| > The GUI features Google introduced were very important. I don't trust my memory, so I'm checking with Firefox 3.0.1[0], released in July 16, 2008[1], definitely before the first release of Chrome. I can't be bothered to also test early Chrome and multiple old versions of Firefox, so the fact that a feature isn't in Firefox 3.0.1 doesn't mean that it came first in Chrome. > Draggable, swappable tabs Firefox 3.0.1 had these. > that can be pulled out into separate windows, Not quite — you could drag tabs between existing windows, but apparently not out into a separate window. > address bars with integrated search engines, If you entered a keyword, rather than a URL into the URL bar, Firefox would search for it in Google. (In addition, there was obviously the dedicated search bar.) > built in PDF viewers.

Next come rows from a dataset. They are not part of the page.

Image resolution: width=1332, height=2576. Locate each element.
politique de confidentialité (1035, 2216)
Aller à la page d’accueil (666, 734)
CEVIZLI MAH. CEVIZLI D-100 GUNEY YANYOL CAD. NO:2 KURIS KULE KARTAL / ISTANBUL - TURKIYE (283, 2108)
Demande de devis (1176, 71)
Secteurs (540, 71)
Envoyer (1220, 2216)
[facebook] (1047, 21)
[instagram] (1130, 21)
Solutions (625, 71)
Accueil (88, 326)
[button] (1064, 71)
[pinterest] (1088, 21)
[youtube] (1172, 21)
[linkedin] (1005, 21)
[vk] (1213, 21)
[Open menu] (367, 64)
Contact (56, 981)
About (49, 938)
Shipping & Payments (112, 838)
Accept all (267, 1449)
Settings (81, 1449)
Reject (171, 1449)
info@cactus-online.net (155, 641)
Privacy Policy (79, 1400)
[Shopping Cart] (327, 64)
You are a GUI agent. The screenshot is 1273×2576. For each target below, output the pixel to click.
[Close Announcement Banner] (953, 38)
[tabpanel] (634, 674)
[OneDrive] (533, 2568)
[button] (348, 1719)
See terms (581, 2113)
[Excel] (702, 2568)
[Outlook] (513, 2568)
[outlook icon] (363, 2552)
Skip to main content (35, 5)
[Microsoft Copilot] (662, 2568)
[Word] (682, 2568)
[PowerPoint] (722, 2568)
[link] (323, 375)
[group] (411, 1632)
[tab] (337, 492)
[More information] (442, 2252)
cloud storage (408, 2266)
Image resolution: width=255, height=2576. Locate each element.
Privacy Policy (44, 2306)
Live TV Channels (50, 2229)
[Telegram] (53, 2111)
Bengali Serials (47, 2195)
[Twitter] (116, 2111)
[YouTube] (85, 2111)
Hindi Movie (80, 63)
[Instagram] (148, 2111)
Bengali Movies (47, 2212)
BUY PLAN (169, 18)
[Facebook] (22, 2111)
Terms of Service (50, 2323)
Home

Firefox 3.0.1 didn't have one. According to Wikipedia[1], the PDF-viewer arrived officially only in Firefox 19 (February 19, 2013). It was installable as an add-on earlier, but almost certainly not before Chrome's in-built viewer. OTOH Konqueror (KDE's browser) had an embedded PDF-viewer before either — at least as early as August 2008[2] — not that that's relevant for mainstream use, or for a comparison of Firefox and Chrome. Overall, only 1, possibly 1.5 of the 3 features came earlier in Chrome. 1.5 were definitely already in Firefox when Chrome launched. [0] I couldn't find the binary for 3.0.0, which was my first choice. [1] https://en.wikipedia.org/wiki/Firefox_version_history [2] https://en.wikipedia.org/w/index.php?title=Konqueror&oldid=2... |
The search features were brand spanking new too. Firefox had a search bar, but the behavior of Chrome is what later prompted Mozilla to create the omnibar function.
The PDF and Flash built in were major features at the time because they avoided needing to install awful and exploitable third party components.